Just pick any of a large set of things the LW-sphere gets consistently wrong. You can't separate the "ism" from the people (the "ists"), in my opinion. The proof of the effectiveness of the "ism" lies in the "ists".
Which things are you thinking of?
A lot of opinions much of LW inherited uncritically from EY, for example. That isn't to say that EY doesn't have many correct opinions, he certainly does, but a lot of his opinions are also idiosyncratic, weird, and technically incorrect.
As is true for most of us. The recipe here is to be widely read (LW has a poor scholarship problem too). Not moving away from EY's more idiosynchratic opinions is sort of a bad sign for the "ism."
Could you mention some of the specific beliefs you think are wrong?
Having strong opinions on QM interpretations is "not even wrong."
LW's attitude on B is, at best, "arguable."
Donating to MIRI as an effective use of money is, at best, "arguable."
LW consequentialism is, at best, "arguable."
Shitting on philosophy.
Ratonalism as part of identity (aspiring rationalist) is kind of dangerous.
etc.
What I personally find valuable is "adapting the rationalist kung fu stance" for certain purposes.
Thank you.
B?
Bayesian.
[Edited formatting] Strongly agree. http://lesswrong.com/lw/huk/emotional_basilisks/ is an experiment I ran which demonstrates the issue. Eliezer was unable to -consider- the hypothetical; it "had" to be fought.
The reason being, the hypothetical implies a contradiction in rationality as Eliezer defines it; if rationalism requires atheism, and atheism doesn't "win" as well as religion, then the "rationality is winning" definition Eliezer uses breaks; suddenly rationality, via winning, can require irrational behavior. Less Wrong has a -massive- blind spot where rationality is concerned; for a web site which spends a significant amount of time discussing how to update "correctness" algorithms, actually posing challenges to "correctness" algorithms is one of the quickest ways to shut somebody's brain down and put them in a reactionary mode.

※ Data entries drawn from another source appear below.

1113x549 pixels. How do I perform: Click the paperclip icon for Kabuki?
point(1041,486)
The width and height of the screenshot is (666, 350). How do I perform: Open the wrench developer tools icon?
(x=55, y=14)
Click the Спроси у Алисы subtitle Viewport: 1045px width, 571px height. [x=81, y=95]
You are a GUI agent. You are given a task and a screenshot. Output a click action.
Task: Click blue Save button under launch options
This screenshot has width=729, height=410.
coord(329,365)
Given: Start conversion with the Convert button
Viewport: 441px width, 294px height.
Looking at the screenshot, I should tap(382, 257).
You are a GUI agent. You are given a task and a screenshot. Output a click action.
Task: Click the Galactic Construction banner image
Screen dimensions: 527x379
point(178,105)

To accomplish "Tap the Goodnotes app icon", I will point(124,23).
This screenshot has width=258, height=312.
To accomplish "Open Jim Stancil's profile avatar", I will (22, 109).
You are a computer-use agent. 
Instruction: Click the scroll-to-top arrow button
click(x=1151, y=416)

I don't think that's argued. It's also worth noting that the majority of MIRI's funding over it's history comes from a theist.

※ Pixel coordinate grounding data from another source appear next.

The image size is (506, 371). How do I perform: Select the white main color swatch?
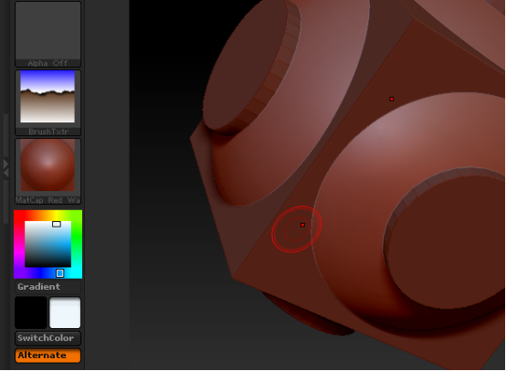pos(65,313)
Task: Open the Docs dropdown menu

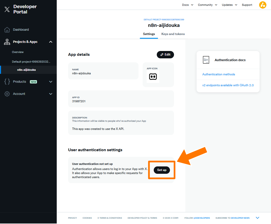Action: coord(187,5)
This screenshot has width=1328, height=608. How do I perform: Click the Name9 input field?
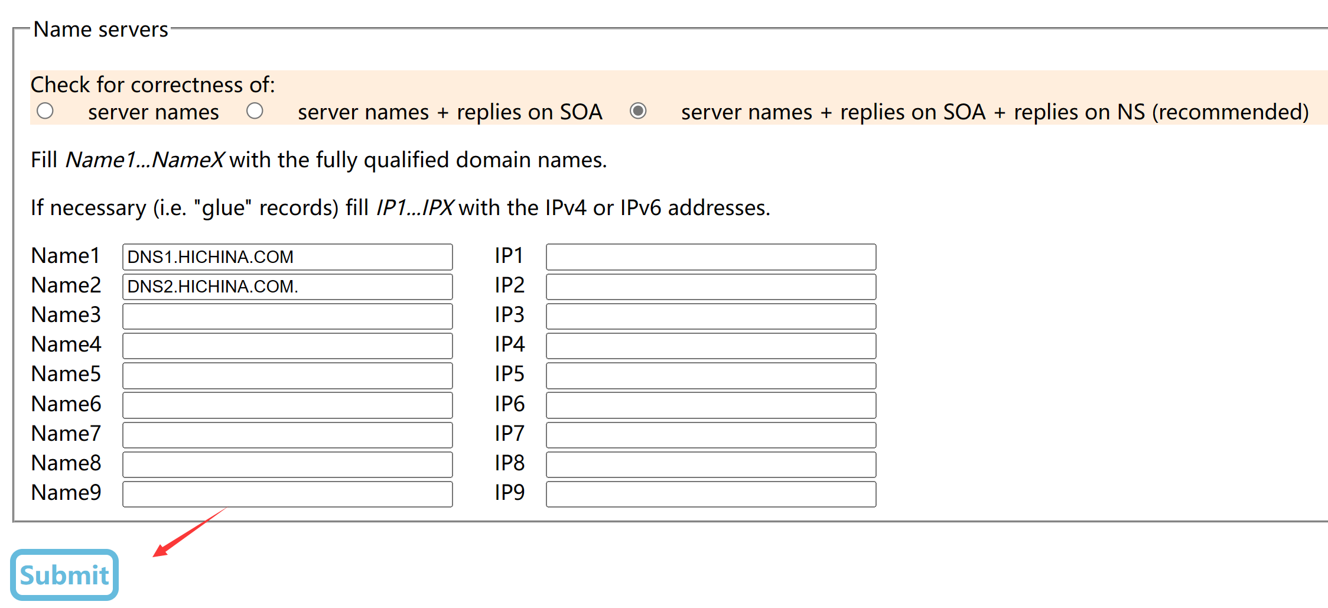(x=287, y=494)
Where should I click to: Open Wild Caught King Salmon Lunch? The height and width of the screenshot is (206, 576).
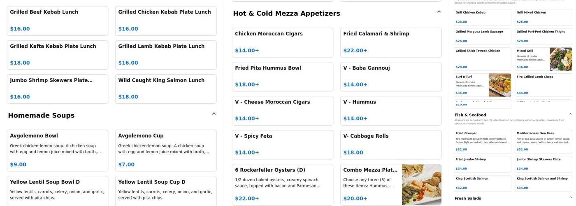click(x=165, y=89)
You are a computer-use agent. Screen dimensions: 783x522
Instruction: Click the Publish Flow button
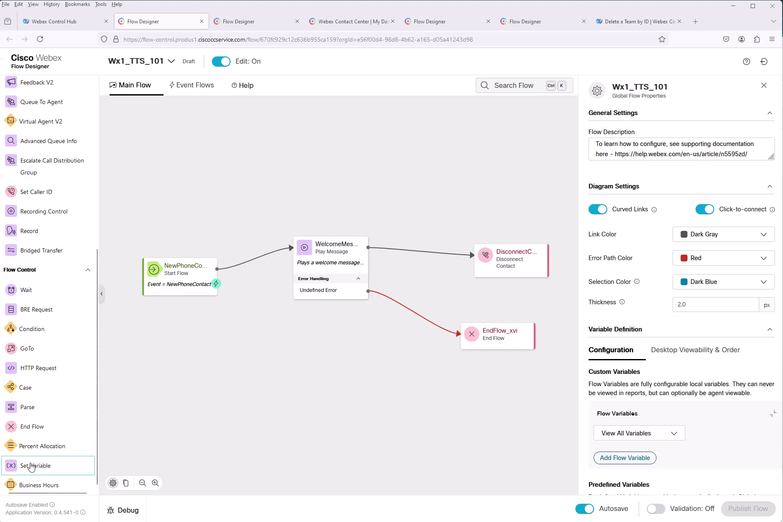point(748,508)
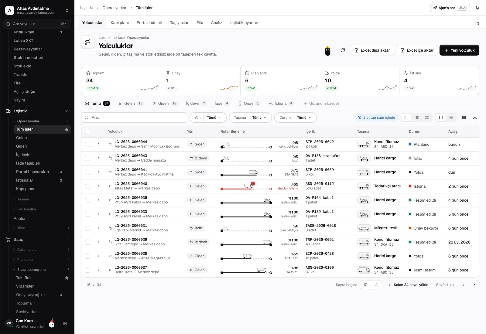Image resolution: width=486 pixels, height=334 pixels.
Task: Open the Yön filter dropdown
Action: (x=208, y=118)
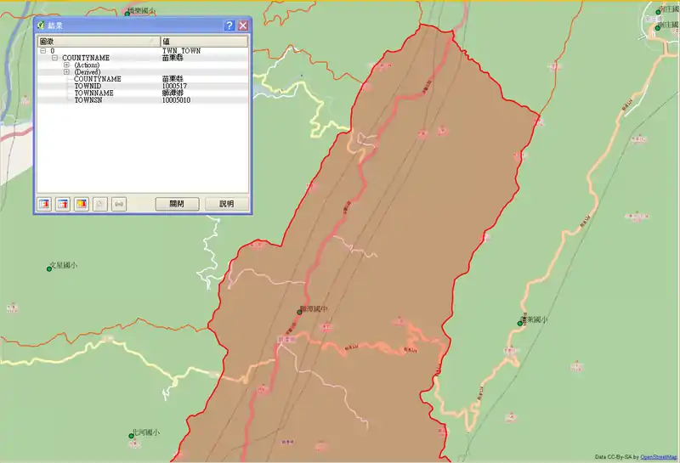
Task: Close the results dialog with the red X
Action: click(x=243, y=26)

It seems to me that he did consider your hypothetical, and argued that it should be fought. I agree: your hypothetical is just another in the tedious series of hypotheticals on LessWrong of the form, "Suppose P were true? Then P would be true!"
BTW, you never answered his answer. Should I conclude that you are unable to consider his answer?
Eliezer also has Harry Potter in MoR withholding knowledge of the True Patronus from Dumbledore, because he realises that Dumbledore would not be able to cast it, and would no longer be able to cast the ordinary Patronus.
Now, he has a war against the Dark Lord to fight, and cannot take the time and risk of trying to persuade Dumbledore to an inner conviction that death is a great evil in order to enable him to cast the True Patronus. It might be worth pursuing after winning that war, if they both survive.
All this has a parallel with your hypothetical.
I 've notice that problem, but I think it is a bit dramatic to call it rationality breaking. I think it's more of a problem of calling two things, the winning thing amd the truth seeking thing, by one name.
Well...
QM: Having strong positive beliefs on the subject would be not-even-wrong. Ruling out some is much less so. And that's what he did. Note, I came to the same conclusion long before.
MIRI: It's not uncritically accepted on LW more than you'd expect given who runs the joint.
Identity: If you're not letting it trap you by thinking it makes you right, if you're not letting it trap you by thinking it makes others wrong, then what dangers are you thinking of? People will get identities. This particular one seems well-suited to mitigating the dangers of identities.
Others: more clarification required
I think there's plenty of criticism voiced about that concept on LW and there are articles advocating to keep one's identity small.
And yet...
A universe where humans are running on brains with certain glitches that prevent them from coming to correct conclusions through reasoning about specific topics.